Deputy Jonathan, did not have Asiatic features, like Grace, but his strength of emotion when pleading for the Bushranger to save her, indicated that she was no less his daughter.
Greed, née survivalism was what drove the Bushranger to take the job, despite the lack of information regarding his prey. Bullets didn’t pay for themselves, nor did maintenance of his equipment.
Dingoes, crocodiles and feisty kangaroos were all small fry compared to the Feral Children. He had only ever encountered them far away from the 7 GAFA settlements, but they were legion, and they were rabid.
This job wasn’t going to be easy.
Especially when the deputy demanded that his daughter be returned alive.
The Bushranger decided not to mention the slim odds, that were only getting more anoxeric with each passing day.
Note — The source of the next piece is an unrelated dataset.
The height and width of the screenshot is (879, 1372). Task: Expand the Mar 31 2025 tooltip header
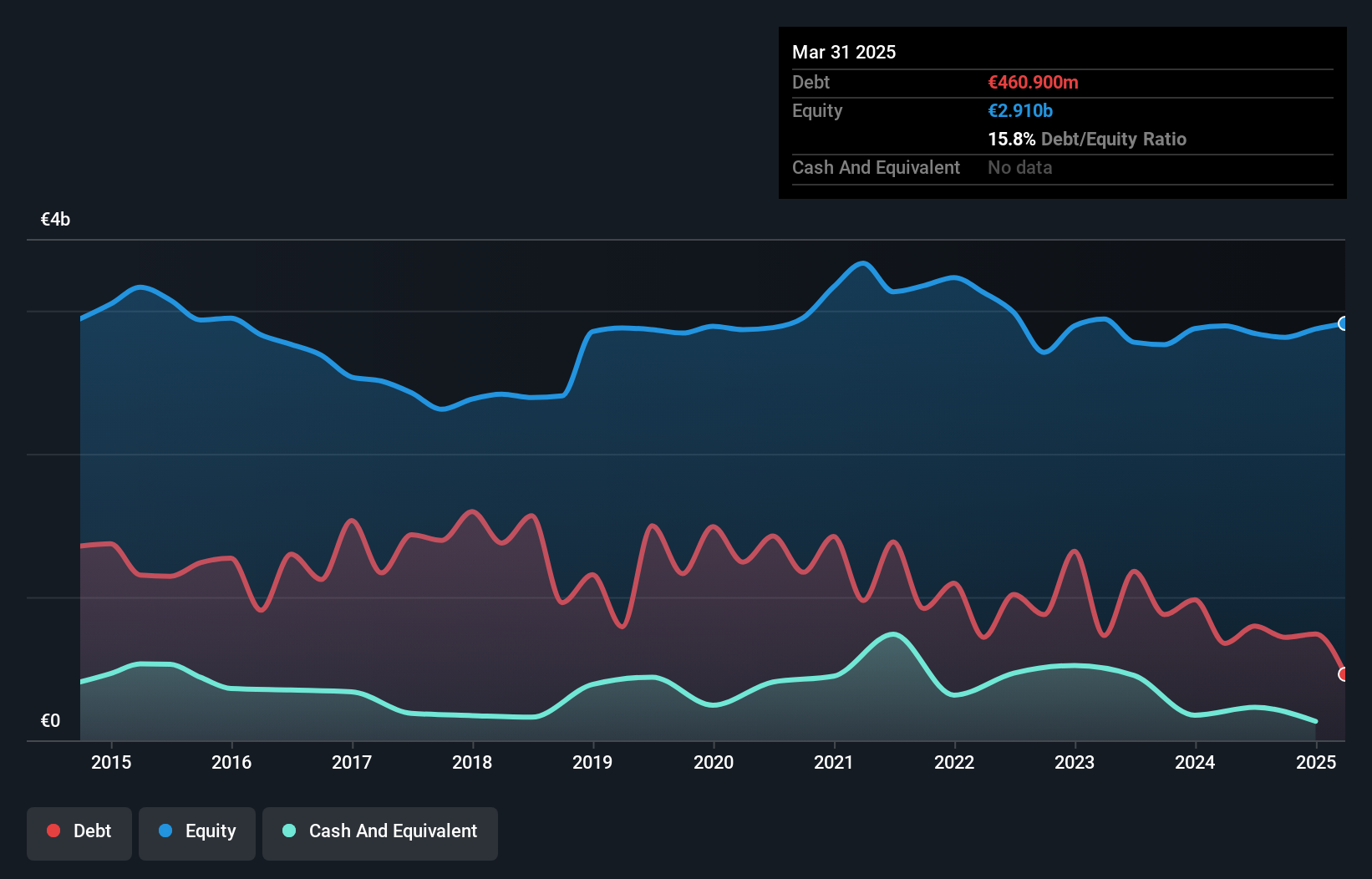[x=844, y=52]
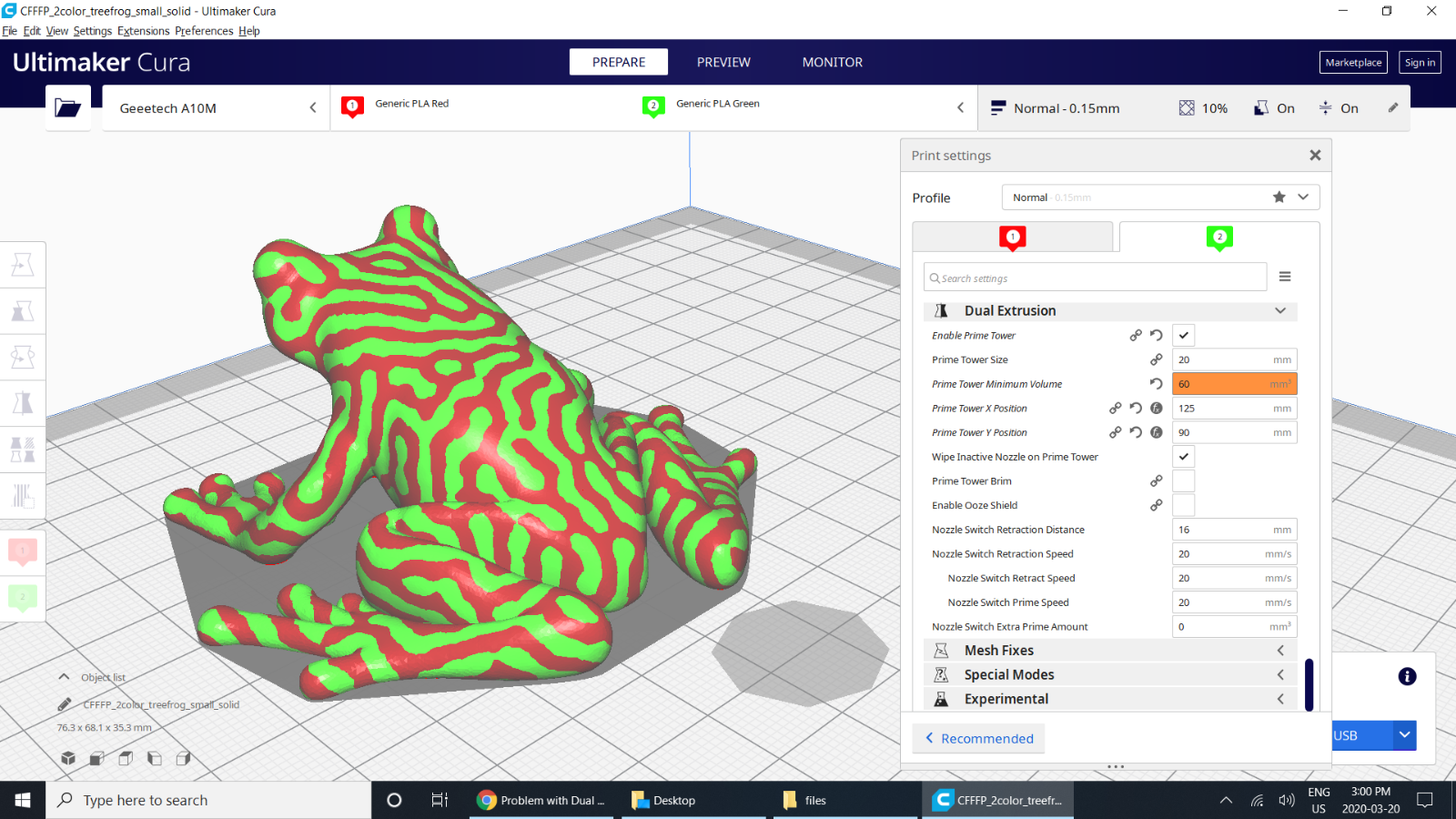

It had been a long week, of slow tracking and careful judgement. He would soldier on, through the night, and rest in the shade during the hottest hours. Meals were rationed, and the tracking was often delayed, because he needed a water supply. Such was the life of a hunter in the midst of a slow decaying apocalypse.
When the whole world had gone mad, the simplicity of his lifestyle kept him sane.
Even so, he questioned his sanity when he finally managed to track the Feral Children to their lair underground, the Ute.
The husk of a once fiery red Holden Commodore disturbed the Bushranger, and he swiftly moved the camel to a safe distance of over a kilometer.
Like so many myths, legends and facts, that blur with the passing of time, the Commodore was in actuality a sedan, but so many years had passed, that folklore had simply renamed it the Ute.
A memory was dredged up, of a younger man hooning around town in the exact same car, only his was a metallic green. He recalled the thrill of speed, engine revs and the squeal of brakes.
The soft kiss of a woman in his passenger seat, the wax he applied to the paintwork, and the sound of triumph, when he crossed the line first.
The soft rustle from the camel, bought the Bushranger out of memory lane.
Looking through his newly acquired telescopic scope, he scanned to the left and right of the Ute, trying to discern any tracks.
The Ute was situated in a large clearing, with 4 suspiciously man-made mounds around the entrance, at each compass point. They were the type where Feral Children could pop out and defend their home with ease and disappear into the tunnel system below.
Sparse greenery grew all around the Ute, obscuring vision and preventing clean line-of-sight, and surreptitiously, there was a lack of animal noises. A rifle shot would reverberate across the entire area.
The Bushranger deliberated on what he needed to do. Jumping down, he made the camel kneel, and take a drink from her canteen, whilst he searched his saddlebags.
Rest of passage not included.